We Came Here to Grieve è il quarto album in studio degli americani Ashbringer. Nati come creazione solista di Nick Stanger, già dal secondo album il progetto ha preso i contorni di una band a tutti gli effetti, sebbene l’anima da cui tutto scaturiva restava sempre il polistrumentista del Minnesota. Quest’opera arriva quattro anni dopo Absolution ed è forse il primo vero e proprio lavoro collettivo nel quale tutti i componenti del gruppo hanno messo del loro, e si sente. Ashbringer ha sempre avuto un’anima multiforme e sfaccettata: nato sotto le fulgide stelle del Cascadian black metal se ne è in realtà distaccato sin da subito, sebbene certe sonorità presenti in Vacant, album d’esordio, riconducessero a questo genere. Una verve progressive, interessata al versante acustico come a quello più marcatamente black “prima ondata”, che non disdegnava partiture ai limiti del death metal melodico e, all’opposto, aperture ambient che beneficiavano di innesti di elettronica mai invasiva: a grandi linee era possibile trovare tutto questo in un disco della band, ma questo We Came Here to Grieve va addirittura oltre. Con piglio sfacciato questi ragazzi rovesciano in dieci tracce il passato musicale degli Ashbringer unito a, in ordine sparso, un gusto melodico e delle aperture ai limiti dell’emo, approcci folk e acustici degni del Panopticon più ispirato, un post-black metal dolce e malinconico come era tanto che non lo sentivamo, e certe parentesi quasi grunge. Una creatività strabordante degna dei migliori Strapping Young Lad/Devin Townsend dunque, che inizialmente travolge e stravolge, e non importa se si era familiari con il gruppo: si tratta forse della svolta musicale più grossa finora fatta da Stanger & Soci. Intendiamoci, non è che negli album precedenti ci si fosse adagiati sempre sulle stesse sonorità: non è mai stato facile catalogare la musica dei Nostri, e alla fine la grande ala della mamma chioccia “atmospheric black metal” finiva per accoglierli, ma qui andiamo davvero oltre. La cosa bella, che ci ha stupito e che ci ha fatto innamorare di We Came Here to Grieve, è la sua capacità di meravigliare anche dopo diversi ascolti, di rivelare qualcosa che nella sessione precedente era magari sfuggito, di dare insomma un impulso che invoglia a premere nuovamente “play”.

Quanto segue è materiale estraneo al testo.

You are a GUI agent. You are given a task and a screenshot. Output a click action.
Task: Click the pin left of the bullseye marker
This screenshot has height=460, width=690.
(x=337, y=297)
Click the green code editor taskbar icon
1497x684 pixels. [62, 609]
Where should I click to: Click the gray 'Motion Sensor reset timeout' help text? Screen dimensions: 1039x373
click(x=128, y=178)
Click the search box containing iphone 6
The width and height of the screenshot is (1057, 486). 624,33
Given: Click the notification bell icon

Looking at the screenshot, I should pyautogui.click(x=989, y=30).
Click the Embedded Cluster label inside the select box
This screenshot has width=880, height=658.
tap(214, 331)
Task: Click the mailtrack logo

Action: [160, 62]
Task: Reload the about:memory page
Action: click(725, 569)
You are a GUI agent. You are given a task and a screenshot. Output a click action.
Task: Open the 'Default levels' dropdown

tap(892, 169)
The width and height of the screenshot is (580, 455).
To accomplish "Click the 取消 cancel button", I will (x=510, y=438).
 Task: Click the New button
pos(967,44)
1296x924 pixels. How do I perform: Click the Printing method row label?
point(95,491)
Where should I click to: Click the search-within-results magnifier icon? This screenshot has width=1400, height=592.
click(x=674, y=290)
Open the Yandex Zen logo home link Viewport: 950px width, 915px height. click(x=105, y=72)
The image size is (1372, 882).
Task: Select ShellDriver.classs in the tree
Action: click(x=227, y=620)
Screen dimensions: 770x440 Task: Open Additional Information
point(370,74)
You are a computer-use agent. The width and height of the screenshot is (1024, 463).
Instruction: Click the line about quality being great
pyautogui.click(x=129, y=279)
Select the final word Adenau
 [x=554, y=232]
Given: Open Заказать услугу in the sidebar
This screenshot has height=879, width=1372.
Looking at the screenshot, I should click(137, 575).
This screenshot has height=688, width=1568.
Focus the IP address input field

I primi due singoli estratti (e prime due tracce del lavoro), “Rain” e “Pages”, già si caratterizzano per essere un po’ agli estremi dello spettro compositivo dei Nostri: dove la prima inizia più aggressiva e tumultuosa, la seconda è invece più pacata e dedita alla melodia. Ma è solo un momento prima che i ruoli si ribaltino, più e più volte. Il post-black metal si unisce alle parentesi malinconiche tanto care ai Nostri (e che avevano fatto la fortuna di Yūgen, opera prediletta dal sottoscritto), ma niente ci può preparare a “Pages”, pezzo di una sensibilità rock finora mai pienamente espressa dagli Ashbringer, un brano che profuma di fine estate, malinconico e dolce, dalle chitarre che a tratti lambiscono il midwest emo, genere questo che trova rimandi anche nell’approccio vocale di Stanger. Che, per la prima volta, si libera in un clean evocativo, alle volte così puramente imperfetto da essere commovente e solare. Il growl e lo scream restano comunque, sia chiaro, ma il cantante dimostra in questo pezzo (e poi in altri in questo disco) una versatilità, anche canora, che non aveva mai messo in luce, di fatto confermandosi come una delle migliori sorprese di questo lavoro. Più l’album va avanti, più questi ragazzi continuano a stupire. Non c’è una canzone uguale all’altra, non una volta che i vari riferimenti musicali siano miscelati nello stesso modo, e se l’ascoltatore è rimasto stregato dalle prime due composizioni difficilmente disprezzerà anche il resto. We Came Here to Grieve è un giro su delle montagne russe musicali, un disco in grado di toccare e unire una grandissima varietà di generi. Gli Ashbringer hanno dalla loro un’intelligenza ed un tatto non comune essendo stati in grado di attingere da una paletta vastissima, pescando ovunque ciò di cui avevano bisogno: il post-rock, l’emo e il folk cantautorale hanno conferito morbidezza e malinconia, il (post-) black metal, il doom e il death metal hanno invece fornito le strutture più arcigne, certi interventi di tastiera e innesti di elettronica hanno infine sfumato e allo stesso tempo fatto da collante al tutto. E il risultato è un lavoro bello, che non ci aspettavamo affatto, che sicuramente sarà in grado di dividere la platea.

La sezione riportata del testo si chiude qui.